Confermando la prassi di occupazione sistematica del potere e la frattura anche su questo tema con Alleanza Nazionale, che al momento del voto ha abbandonato l'aula per protesta, la presidente Colli si è rifiutata di spiegare i criteri con i quali ha scelto i rappresentanti delle associazioni ambientaliste.
Oltre alla stessa Colli, che mantiene la Presidenza del Parco e all'assessore all'urbanistica del comune di Milano Maurizio Lupi, entrano nel direttivo il sindaco azzurro di Mediglia Cesare Mannucci, due consiglieri provinciali di Forza Italia e Daniela Bellon, "rappresentante" delle associazioni ambientaliste.

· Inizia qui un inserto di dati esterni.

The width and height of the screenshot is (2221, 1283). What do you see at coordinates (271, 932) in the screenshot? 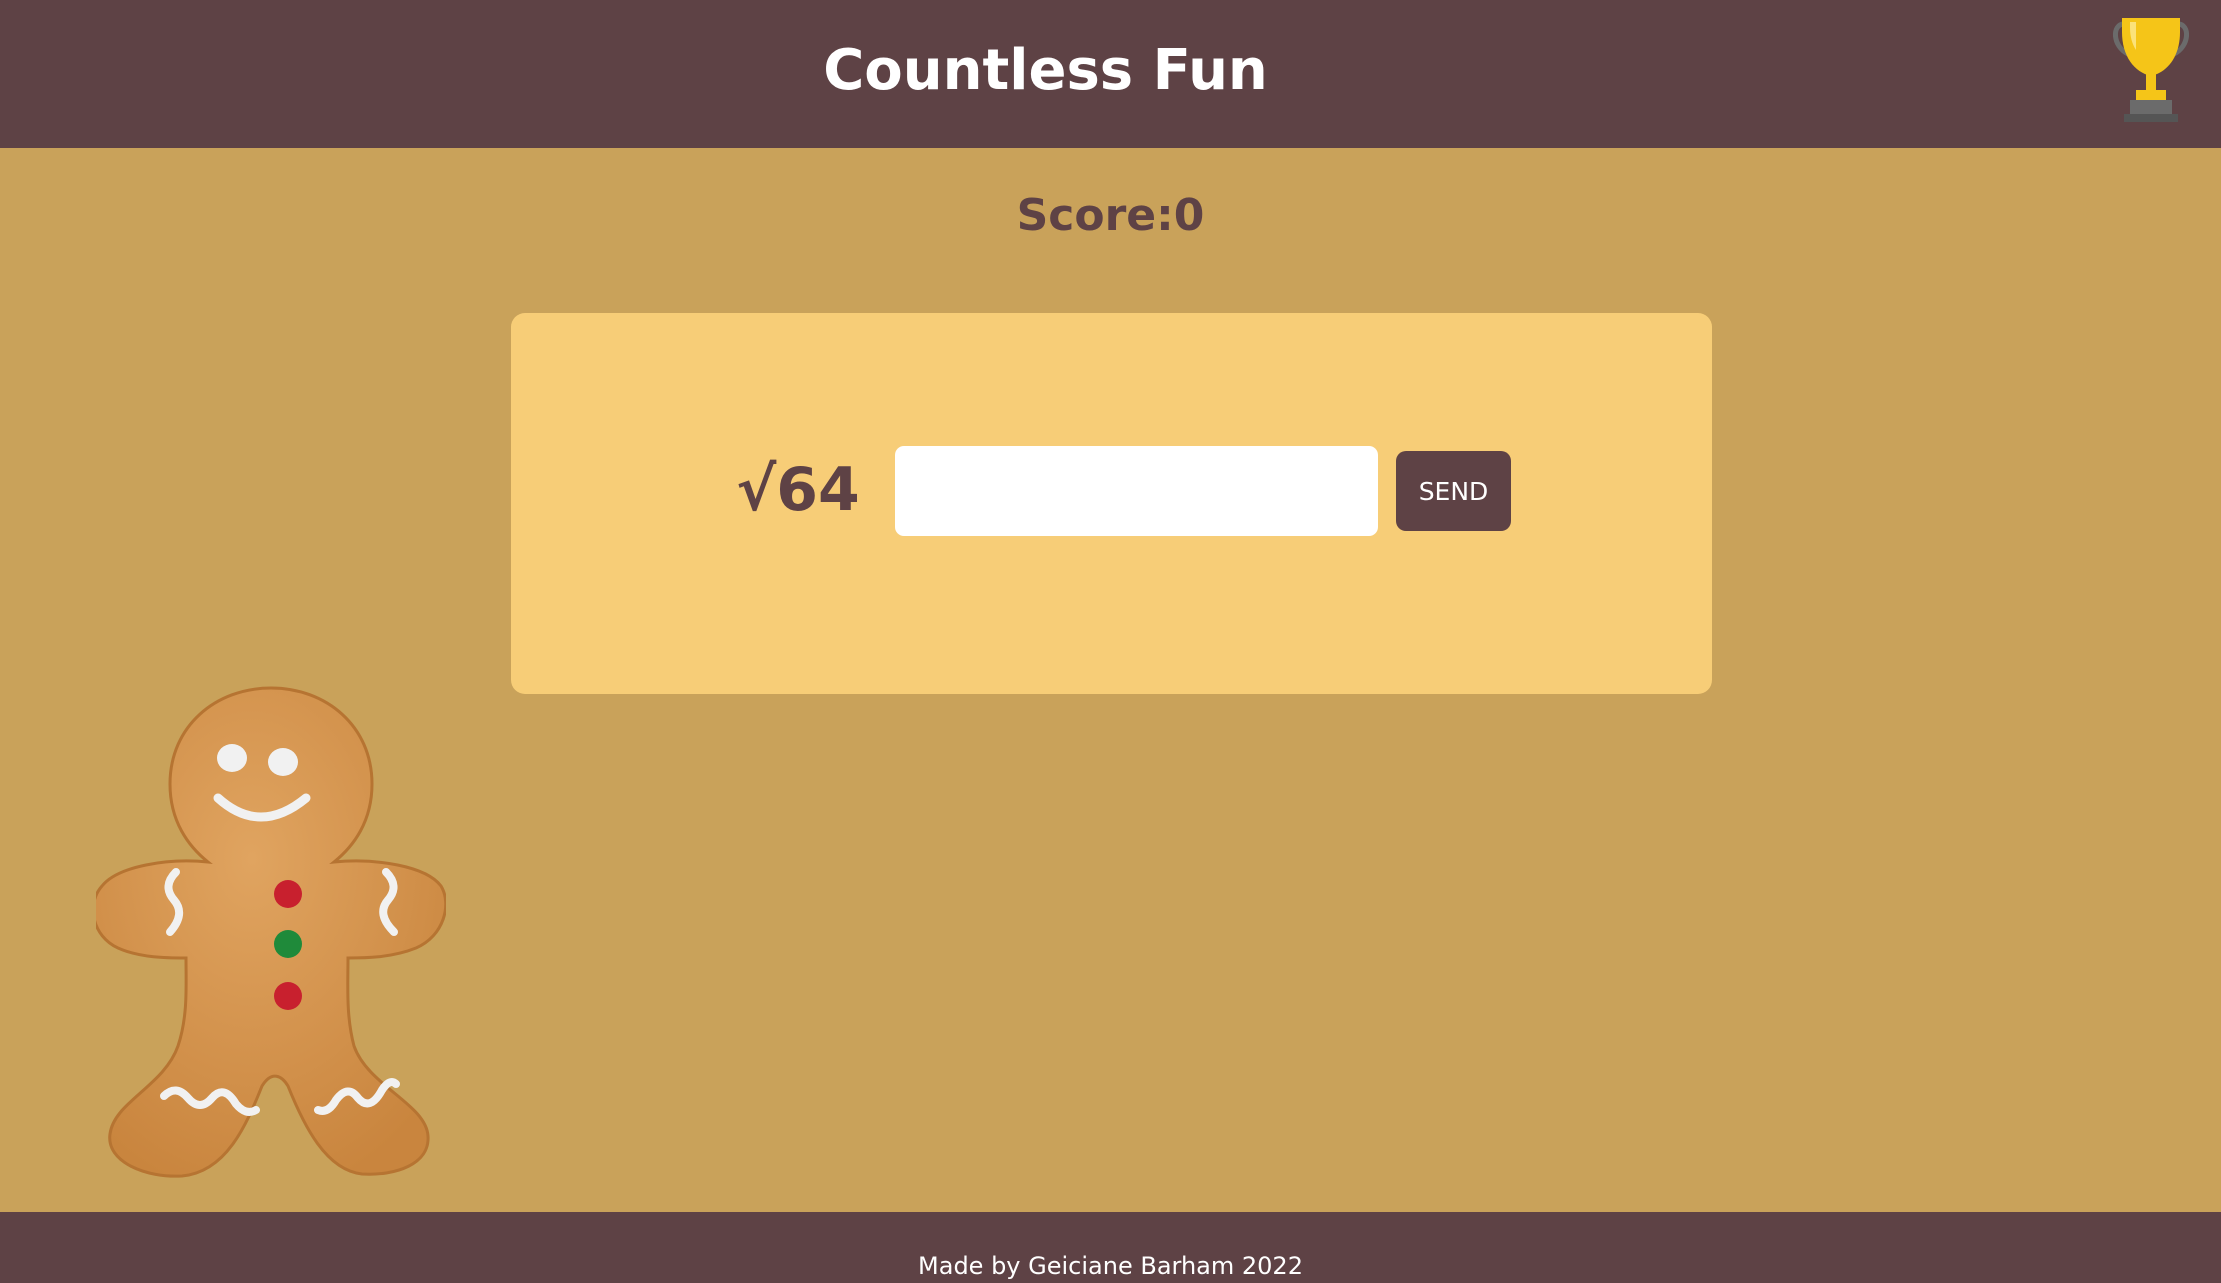
I see `gingerbread-man-icon` at bounding box center [271, 932].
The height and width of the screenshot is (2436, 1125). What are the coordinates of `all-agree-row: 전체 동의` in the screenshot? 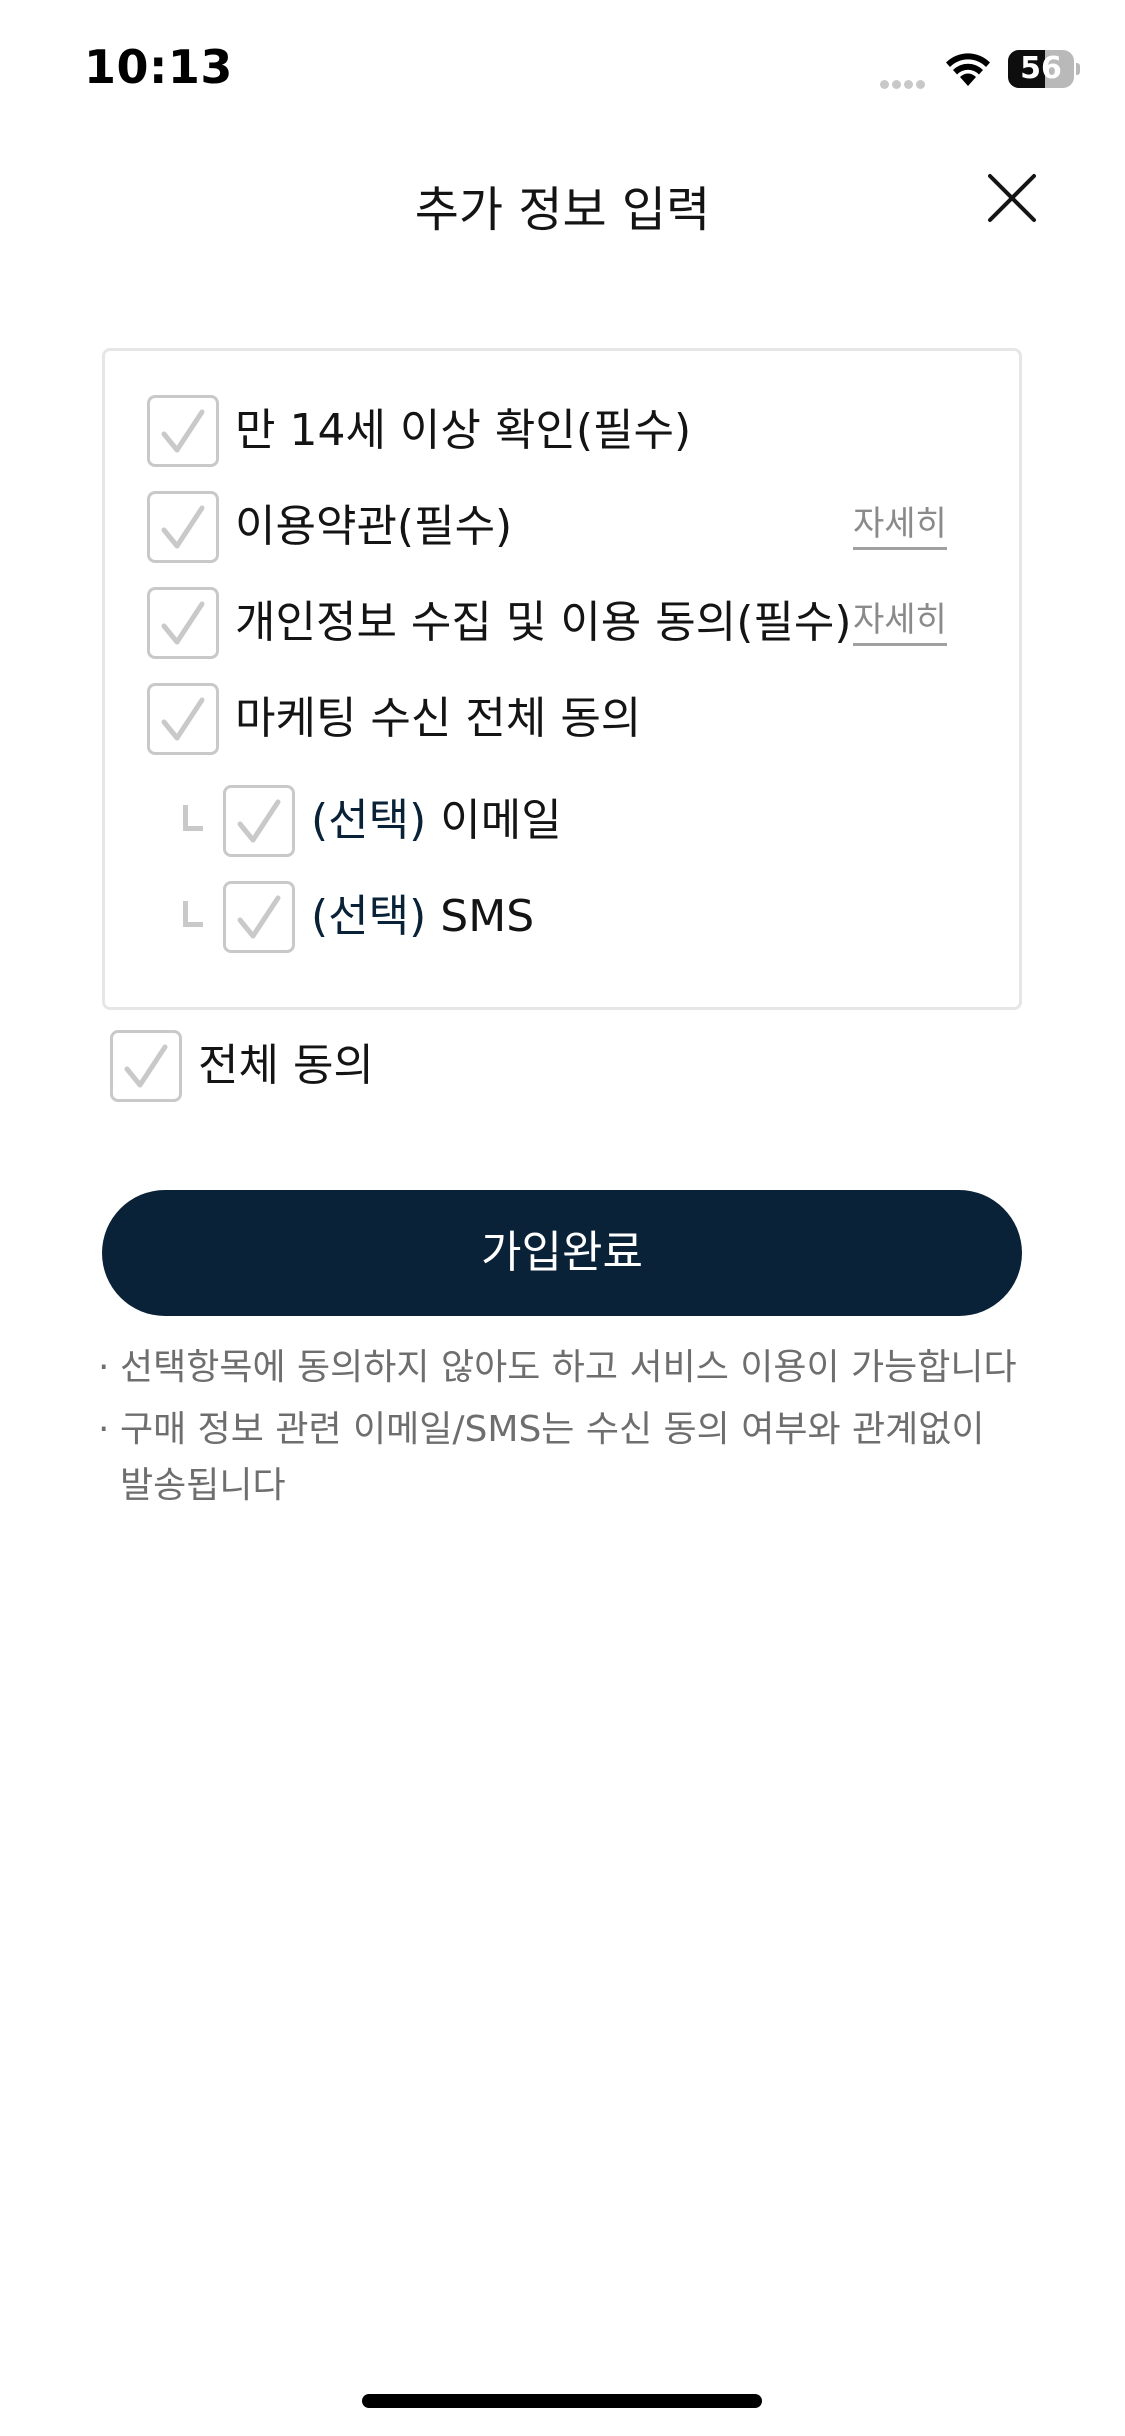 It's located at (410, 1068).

Singolare quest'ultima designazione. Nonostante la legge preveda che un componente del Direttivo venga nominato su indicazione delle associazioni ambientaliste e nonostante un ampio raggruppamento delle stesse - l'Associazione Parco Sud (che raggruppa le associazioni presenti e operanti nel territorio del parco) WWF, Legambiente, Italia Nostra e Lipu - abbia indicato il suo rappresentante in Damiano Di Simine, responsabile dell'Osservatorio Parchi di Legambiente, per la prima volta la Presidente ignora l'indicazione, preferendo nominare la Bellon, espressione di una piccola associazione animalista che non ha mai operato nel Parco Sud ma con il pregio di essere iscritta e attivista di Forza Italia.
Questa massiccia presenza azzurra nel Direttivo del PASM, non estranea ai forti interessi della Edilnord di Berlusconi, proprietaria di una vasta area in quel territorio vincolato, preoccupa per i destini futuri del più importante parco agricolo di cintura metropolitana d'Europa.
I Verdi, per contrastare i rischi delle manovre forziste, invitano i comitati, le associazioni, le forze politiche, i cittadini che hanno a cuore le sorti del Parco ad una ripresa di iniziative che consentano di arrivare ad una rapida approvazione del Piano territoriale, fermo in Regione da cinque anni.